### [Exercise prompt]
Start with the first line of the records below. Output each line exactly, ending with the one that contains "Given: Toggle the 按行处理 option".

### [Information given]

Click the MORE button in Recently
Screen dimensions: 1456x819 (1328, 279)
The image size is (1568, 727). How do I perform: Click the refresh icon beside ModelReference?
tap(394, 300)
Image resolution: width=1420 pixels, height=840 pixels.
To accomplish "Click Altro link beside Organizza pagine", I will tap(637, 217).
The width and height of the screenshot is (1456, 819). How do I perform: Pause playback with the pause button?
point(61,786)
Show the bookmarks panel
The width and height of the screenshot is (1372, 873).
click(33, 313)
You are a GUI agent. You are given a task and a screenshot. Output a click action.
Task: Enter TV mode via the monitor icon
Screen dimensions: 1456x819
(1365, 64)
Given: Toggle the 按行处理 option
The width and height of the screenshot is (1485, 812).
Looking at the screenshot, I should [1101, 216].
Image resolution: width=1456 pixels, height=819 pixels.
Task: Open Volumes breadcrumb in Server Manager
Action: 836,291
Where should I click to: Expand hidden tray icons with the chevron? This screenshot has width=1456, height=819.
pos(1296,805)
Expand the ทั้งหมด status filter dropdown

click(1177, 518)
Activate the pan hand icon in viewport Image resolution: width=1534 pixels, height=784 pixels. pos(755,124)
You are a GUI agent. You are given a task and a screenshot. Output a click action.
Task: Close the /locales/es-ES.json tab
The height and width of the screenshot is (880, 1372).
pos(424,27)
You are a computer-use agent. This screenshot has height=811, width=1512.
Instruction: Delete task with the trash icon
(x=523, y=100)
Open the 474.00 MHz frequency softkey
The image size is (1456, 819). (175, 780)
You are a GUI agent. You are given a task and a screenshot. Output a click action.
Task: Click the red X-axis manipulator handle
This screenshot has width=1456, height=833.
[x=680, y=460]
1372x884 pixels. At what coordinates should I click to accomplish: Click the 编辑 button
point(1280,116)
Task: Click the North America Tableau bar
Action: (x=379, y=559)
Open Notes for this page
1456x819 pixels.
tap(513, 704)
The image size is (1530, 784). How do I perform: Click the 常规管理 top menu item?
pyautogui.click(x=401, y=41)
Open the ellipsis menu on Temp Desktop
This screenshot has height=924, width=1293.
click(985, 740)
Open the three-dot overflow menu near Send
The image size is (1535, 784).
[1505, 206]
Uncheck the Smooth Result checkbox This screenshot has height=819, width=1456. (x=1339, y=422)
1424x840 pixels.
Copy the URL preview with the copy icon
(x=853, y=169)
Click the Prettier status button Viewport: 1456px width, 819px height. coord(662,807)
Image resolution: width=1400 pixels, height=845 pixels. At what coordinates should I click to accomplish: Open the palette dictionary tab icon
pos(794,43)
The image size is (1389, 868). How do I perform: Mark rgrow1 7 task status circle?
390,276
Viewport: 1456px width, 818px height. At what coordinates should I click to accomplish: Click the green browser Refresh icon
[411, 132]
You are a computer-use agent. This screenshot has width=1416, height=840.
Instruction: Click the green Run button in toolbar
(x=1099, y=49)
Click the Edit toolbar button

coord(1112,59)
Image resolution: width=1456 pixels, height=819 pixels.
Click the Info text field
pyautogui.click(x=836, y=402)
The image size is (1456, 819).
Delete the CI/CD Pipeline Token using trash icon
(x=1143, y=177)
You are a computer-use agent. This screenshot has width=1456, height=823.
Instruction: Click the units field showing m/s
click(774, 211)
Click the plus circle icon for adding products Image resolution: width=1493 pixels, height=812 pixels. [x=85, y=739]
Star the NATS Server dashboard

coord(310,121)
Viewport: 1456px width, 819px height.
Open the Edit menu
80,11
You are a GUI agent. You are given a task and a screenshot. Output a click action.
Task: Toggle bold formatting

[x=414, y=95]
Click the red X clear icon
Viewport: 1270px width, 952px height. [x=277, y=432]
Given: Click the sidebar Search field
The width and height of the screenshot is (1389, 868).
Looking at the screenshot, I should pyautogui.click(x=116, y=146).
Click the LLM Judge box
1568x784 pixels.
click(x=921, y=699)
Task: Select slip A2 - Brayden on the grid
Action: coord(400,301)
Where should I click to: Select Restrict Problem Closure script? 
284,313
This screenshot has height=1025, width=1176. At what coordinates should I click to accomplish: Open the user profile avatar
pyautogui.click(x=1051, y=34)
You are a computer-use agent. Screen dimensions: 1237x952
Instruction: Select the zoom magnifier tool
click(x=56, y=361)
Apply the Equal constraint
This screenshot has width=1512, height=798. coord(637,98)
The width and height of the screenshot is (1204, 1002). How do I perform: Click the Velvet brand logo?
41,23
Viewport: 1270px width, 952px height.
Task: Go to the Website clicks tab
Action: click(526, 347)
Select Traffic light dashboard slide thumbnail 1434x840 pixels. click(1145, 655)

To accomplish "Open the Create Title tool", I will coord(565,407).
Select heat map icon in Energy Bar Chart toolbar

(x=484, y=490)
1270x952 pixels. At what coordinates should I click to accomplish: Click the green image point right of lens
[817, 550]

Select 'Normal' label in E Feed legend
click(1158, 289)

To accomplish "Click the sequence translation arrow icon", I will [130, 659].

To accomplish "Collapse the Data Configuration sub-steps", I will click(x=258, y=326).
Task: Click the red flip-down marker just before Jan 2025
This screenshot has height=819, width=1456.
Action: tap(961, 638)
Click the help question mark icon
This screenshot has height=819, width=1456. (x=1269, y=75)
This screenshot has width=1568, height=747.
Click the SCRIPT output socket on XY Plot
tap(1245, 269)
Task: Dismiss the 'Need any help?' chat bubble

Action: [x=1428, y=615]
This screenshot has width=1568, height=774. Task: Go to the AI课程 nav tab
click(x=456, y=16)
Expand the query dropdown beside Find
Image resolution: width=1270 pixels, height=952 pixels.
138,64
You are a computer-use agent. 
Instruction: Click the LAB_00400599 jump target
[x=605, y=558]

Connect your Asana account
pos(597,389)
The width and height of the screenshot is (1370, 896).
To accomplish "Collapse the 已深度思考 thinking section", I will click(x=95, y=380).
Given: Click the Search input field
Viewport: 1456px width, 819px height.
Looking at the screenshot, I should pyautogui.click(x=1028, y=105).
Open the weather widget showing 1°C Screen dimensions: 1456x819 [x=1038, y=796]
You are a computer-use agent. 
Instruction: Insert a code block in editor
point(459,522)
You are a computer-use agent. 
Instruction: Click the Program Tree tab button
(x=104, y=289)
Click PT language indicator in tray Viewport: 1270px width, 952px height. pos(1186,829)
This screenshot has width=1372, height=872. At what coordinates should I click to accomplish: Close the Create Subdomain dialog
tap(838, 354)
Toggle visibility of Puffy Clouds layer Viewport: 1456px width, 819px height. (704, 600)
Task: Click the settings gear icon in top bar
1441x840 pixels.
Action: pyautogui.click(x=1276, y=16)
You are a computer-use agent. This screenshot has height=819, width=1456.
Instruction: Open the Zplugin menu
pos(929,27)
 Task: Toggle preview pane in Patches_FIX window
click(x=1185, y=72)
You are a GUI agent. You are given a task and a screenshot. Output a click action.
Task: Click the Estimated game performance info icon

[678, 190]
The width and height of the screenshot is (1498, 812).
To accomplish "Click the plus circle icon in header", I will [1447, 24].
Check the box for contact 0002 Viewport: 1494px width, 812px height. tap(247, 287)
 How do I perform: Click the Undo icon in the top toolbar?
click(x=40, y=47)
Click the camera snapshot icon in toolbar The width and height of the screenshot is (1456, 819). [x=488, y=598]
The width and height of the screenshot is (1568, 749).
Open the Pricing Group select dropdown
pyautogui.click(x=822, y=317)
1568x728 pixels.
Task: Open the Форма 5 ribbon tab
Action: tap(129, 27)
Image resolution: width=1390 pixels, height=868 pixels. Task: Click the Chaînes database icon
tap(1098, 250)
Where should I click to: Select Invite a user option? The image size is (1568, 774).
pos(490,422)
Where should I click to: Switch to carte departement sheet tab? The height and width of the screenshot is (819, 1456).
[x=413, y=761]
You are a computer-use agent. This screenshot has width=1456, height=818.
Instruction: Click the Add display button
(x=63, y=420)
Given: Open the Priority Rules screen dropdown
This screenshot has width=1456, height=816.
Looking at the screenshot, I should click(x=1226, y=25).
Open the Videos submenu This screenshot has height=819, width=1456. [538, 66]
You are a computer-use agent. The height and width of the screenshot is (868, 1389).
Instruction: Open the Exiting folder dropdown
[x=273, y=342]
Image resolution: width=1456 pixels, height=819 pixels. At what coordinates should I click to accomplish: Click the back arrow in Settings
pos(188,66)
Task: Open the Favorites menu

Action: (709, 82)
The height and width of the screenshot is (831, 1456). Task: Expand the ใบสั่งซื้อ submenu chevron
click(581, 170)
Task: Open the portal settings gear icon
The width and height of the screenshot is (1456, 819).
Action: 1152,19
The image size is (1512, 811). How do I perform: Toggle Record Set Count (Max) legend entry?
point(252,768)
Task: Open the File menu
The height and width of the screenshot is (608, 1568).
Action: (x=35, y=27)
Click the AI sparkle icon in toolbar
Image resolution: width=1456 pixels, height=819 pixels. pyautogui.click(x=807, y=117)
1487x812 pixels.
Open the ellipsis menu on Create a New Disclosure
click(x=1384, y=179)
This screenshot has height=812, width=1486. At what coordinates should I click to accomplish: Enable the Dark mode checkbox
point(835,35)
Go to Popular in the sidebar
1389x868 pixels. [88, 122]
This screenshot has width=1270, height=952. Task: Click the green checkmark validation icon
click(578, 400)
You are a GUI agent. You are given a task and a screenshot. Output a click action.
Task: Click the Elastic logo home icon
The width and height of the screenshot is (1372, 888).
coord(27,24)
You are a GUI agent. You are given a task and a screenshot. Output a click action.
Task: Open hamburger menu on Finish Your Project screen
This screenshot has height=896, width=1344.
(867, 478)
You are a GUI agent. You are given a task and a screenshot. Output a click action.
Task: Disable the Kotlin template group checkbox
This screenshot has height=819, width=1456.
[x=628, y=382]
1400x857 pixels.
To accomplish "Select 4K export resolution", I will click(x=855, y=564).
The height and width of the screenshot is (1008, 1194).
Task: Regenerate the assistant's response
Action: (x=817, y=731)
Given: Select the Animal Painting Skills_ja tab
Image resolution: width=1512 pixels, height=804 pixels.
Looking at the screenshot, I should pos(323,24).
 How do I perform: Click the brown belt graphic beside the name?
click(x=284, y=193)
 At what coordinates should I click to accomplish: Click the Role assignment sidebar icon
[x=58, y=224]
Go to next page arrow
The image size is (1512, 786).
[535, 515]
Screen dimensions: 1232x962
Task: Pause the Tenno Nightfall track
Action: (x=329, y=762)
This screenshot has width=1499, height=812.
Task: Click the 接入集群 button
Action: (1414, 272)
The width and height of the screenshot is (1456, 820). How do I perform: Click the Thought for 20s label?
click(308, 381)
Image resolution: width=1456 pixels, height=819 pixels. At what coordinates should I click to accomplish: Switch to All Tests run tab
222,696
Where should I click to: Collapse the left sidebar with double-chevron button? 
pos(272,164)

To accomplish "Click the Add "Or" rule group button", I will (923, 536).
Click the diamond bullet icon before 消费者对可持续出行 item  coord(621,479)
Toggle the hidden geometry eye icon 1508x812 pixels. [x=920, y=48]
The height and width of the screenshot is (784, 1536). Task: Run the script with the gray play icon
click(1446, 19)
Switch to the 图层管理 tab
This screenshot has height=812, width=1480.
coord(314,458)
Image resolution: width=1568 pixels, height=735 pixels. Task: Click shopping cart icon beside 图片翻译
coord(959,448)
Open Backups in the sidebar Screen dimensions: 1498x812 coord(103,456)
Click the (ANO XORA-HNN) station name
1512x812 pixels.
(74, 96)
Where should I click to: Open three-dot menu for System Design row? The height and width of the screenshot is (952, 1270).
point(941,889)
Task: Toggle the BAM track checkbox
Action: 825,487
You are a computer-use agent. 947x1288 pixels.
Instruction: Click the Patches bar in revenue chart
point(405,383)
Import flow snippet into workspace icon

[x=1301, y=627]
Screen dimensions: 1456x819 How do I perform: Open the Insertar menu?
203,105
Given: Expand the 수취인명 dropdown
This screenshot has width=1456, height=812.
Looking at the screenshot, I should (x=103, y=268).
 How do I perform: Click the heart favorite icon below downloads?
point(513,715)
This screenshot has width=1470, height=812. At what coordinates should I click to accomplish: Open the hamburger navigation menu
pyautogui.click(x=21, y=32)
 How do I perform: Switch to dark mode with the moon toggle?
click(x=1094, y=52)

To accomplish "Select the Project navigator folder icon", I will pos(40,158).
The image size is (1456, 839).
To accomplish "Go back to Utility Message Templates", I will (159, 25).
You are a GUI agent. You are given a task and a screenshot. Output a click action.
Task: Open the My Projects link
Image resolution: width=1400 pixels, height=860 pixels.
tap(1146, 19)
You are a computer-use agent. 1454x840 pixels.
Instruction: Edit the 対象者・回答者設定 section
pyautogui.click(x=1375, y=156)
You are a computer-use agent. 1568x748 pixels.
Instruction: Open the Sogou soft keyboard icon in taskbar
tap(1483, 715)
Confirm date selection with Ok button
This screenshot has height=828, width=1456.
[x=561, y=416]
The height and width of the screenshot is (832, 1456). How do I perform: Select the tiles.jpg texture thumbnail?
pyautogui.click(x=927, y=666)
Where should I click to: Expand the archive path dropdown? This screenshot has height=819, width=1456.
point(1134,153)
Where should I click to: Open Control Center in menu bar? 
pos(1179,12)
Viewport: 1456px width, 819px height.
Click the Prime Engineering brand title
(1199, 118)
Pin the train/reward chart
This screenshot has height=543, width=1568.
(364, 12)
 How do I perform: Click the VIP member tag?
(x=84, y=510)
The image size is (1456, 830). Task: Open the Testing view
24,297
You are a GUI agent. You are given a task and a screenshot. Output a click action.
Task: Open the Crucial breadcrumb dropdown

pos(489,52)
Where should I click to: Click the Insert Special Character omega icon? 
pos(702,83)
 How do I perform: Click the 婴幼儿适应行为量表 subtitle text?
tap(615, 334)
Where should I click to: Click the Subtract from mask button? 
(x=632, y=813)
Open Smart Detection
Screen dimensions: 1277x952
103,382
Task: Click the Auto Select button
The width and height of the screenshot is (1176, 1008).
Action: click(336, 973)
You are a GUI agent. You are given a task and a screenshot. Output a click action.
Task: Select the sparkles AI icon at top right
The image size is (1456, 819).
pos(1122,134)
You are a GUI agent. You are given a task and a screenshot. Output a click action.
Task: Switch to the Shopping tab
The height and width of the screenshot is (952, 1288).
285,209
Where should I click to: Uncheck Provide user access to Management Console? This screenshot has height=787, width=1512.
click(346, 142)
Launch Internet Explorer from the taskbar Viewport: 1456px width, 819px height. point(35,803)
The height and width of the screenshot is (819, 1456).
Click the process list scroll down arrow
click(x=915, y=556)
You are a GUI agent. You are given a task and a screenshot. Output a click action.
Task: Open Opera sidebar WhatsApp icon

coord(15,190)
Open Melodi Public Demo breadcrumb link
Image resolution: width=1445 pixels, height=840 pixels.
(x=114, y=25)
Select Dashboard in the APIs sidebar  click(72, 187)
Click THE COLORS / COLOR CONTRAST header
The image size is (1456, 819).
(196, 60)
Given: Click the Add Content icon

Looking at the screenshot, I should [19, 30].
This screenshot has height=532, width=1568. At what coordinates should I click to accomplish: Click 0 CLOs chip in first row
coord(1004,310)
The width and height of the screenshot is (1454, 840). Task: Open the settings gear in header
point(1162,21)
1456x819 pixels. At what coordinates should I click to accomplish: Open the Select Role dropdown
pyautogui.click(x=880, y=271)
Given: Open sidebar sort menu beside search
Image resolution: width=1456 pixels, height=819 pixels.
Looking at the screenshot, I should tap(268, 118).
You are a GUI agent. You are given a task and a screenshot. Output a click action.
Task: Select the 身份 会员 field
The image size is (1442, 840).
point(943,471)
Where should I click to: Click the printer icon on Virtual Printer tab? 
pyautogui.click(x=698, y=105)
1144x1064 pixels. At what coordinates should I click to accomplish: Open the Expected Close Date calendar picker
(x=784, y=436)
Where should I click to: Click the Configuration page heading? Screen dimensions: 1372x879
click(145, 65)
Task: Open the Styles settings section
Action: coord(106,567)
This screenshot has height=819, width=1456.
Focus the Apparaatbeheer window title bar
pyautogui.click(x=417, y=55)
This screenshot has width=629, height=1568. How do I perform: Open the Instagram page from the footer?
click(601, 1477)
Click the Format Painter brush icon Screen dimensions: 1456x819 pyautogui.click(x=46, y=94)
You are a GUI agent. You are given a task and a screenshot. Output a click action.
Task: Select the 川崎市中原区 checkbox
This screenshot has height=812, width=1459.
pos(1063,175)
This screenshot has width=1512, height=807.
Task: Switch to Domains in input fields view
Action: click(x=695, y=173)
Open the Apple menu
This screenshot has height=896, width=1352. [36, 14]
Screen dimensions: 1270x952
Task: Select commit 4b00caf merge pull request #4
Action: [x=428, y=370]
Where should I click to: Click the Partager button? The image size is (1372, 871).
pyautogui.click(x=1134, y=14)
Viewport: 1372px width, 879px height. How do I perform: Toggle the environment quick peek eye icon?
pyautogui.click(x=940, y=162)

### [Result of this exercise]
Click the MORE button in Recently
Screen dimensions: 1456x819 (1328, 279)
The image size is (1568, 727). How do I perform: Click the refresh icon beside ModelReference?
tap(394, 300)
Image resolution: width=1420 pixels, height=840 pixels.
To accomplish "Click Altro link beside Organizza pagine", I will tap(637, 217).
The width and height of the screenshot is (1456, 819). How do I perform: Pause playback with the pause button?
point(61,786)
Show the bookmarks panel
The width and height of the screenshot is (1372, 873).
click(33, 313)
You are a GUI agent. You are given a task and a screenshot. Output a click action.
Task: Enter TV mode via the monitor icon
Screen dimensions: 1456x819
(1365, 64)
Given: Toggle the 按行处理 option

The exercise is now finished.